Endicott House horticulturist Steve Wiswell (left) and Grounds Department head Andy Turcotte stand in the garden exhibit they created at the New England Spring Flower Show to exemplify the original rock garden from early 19th-century Endicott House. The exhibit won six awards and a gold medal.
Caption:
Endicott House horticulturist Steve Wiswell (left) and Grounds Department head Andy Turcotte stand in the garden exhibit they created at the New England Spring Flower Show to exemplify the original rock garden from early 19th-century Endicott House. The exhibit won six awards and a gold medal.
Credits:
Photo / Donna Coveney

Horticulturist Steve Wiswell and Grounds Department head Andy Turcotte are savoring the six awards and one gold medal won by the MIT Endicott House exhibit at the New England Spring Flower Show.
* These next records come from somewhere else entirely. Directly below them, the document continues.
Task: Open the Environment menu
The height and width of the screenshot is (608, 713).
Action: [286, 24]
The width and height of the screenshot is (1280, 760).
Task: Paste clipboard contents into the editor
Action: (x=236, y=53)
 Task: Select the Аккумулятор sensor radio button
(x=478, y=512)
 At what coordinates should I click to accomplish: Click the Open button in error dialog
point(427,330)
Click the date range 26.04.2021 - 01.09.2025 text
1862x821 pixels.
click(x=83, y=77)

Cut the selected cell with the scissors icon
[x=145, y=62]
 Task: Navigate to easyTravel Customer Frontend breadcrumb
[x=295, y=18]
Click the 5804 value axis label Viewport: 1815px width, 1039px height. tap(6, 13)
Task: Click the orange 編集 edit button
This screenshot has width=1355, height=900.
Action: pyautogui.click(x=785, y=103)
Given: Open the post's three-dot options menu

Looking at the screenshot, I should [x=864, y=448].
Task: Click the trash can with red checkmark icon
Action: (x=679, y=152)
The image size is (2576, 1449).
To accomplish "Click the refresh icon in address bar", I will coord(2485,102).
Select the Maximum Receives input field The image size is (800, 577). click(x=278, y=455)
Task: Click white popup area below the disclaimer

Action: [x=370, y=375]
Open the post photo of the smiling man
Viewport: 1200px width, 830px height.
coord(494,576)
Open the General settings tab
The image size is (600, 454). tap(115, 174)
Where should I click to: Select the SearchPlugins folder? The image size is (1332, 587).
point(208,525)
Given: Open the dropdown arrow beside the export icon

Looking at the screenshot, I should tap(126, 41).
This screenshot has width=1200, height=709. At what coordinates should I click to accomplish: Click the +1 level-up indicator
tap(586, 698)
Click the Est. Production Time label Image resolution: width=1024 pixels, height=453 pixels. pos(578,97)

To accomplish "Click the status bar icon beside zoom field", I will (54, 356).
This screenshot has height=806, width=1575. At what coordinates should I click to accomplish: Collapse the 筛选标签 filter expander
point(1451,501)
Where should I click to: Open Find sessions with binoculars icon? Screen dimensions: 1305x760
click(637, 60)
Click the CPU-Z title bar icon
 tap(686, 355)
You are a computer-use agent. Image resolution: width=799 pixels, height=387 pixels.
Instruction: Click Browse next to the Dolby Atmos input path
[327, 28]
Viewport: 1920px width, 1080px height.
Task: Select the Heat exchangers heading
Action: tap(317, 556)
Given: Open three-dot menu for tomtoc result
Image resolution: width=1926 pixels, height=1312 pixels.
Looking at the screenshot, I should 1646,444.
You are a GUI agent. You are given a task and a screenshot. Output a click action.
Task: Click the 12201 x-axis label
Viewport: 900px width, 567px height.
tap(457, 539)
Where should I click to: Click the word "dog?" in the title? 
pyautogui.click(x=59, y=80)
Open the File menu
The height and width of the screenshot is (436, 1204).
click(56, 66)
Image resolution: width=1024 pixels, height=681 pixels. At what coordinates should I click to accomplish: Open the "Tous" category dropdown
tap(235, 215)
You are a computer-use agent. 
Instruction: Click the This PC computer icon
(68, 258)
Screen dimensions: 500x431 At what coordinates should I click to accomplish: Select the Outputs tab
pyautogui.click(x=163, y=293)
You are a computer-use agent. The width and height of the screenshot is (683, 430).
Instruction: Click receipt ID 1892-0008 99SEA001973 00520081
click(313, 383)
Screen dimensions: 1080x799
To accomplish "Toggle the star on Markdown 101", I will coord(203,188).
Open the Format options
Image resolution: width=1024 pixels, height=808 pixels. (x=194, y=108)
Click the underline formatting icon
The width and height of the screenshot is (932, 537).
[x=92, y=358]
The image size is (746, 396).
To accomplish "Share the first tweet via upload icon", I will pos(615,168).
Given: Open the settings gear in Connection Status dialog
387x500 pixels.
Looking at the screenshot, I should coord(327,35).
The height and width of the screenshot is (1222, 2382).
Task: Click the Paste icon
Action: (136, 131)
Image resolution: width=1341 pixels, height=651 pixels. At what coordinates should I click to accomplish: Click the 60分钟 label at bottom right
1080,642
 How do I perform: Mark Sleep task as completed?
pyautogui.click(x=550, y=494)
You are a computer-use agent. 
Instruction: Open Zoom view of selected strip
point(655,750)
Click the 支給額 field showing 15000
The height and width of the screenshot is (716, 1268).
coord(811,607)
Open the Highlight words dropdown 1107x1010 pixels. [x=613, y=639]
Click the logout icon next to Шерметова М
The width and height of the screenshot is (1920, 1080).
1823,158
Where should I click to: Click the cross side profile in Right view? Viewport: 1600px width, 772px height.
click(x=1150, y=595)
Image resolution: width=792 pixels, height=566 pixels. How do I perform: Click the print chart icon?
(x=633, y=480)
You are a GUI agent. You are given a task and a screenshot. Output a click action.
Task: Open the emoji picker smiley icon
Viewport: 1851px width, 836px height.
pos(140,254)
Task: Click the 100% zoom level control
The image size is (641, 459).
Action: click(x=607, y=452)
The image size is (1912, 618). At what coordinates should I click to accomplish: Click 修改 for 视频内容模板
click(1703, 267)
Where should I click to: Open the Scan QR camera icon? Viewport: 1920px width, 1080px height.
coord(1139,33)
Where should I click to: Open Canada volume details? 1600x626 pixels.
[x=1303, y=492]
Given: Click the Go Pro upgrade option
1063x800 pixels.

The celebration ends on April 23.

On that evening, the Massachusetts Horticultural Society (MHS) will announce the theme for the 2002 show at its awards banquet. That's when next year begins for the Endicott House team.

"You talk about it for a week, and then you put it to bed for a month, said Mr. Wiswell. "By June, the ideas coagulate. Then you start working on it." Plant materials are collected in September and construction begins in November.

The 2001 awards were presented on March 16, the day before the nine-day show opened to the public at the Bayside Expo Center. The theme The Inspired Garden was a perfect match for Endicott House.

Mr. Wiswell and Mr. Turcotte and their team developed an exhibit that exemplified the spirit of the estate's original rock garden, including rhododendrons, hosta and leopard's bane. "We dug up plants from the estate to recreate the flavor of the historic garden," Mr. Wiswell said.

The exhibit included a pond and a brook on one side and an azalea garden on the other. Photographs of Rockweld, the original rock garden, taken in the 1916 were included in the exhibit, courtesy of the MIT Museum. They named the exhibit Rockweld Paradise, a Garden From the Past.

Rockweld Paradise won the MHS Chairman's Award as the most meritorious exhibit in the show. It also won the MHS education award, the Emily Seabar Parcher Exhibitors Award for excellence in landscape design, the Massachusetts Nursery and Landscape Association award for distinctive use of hardy plant material, the New England Nursery Association Award for distinctive use of deciduous plants, and the Superlative Award for rural garden or landscape excellence that reflects the character of rural America's gardens and landscape.

This was the fourth New England Spring Flower Show in which Endicott House participated. In previous years, it won bronze, silver and gold medals.

A version of this article appeared in MIT Tech Talk on April 4, 2001.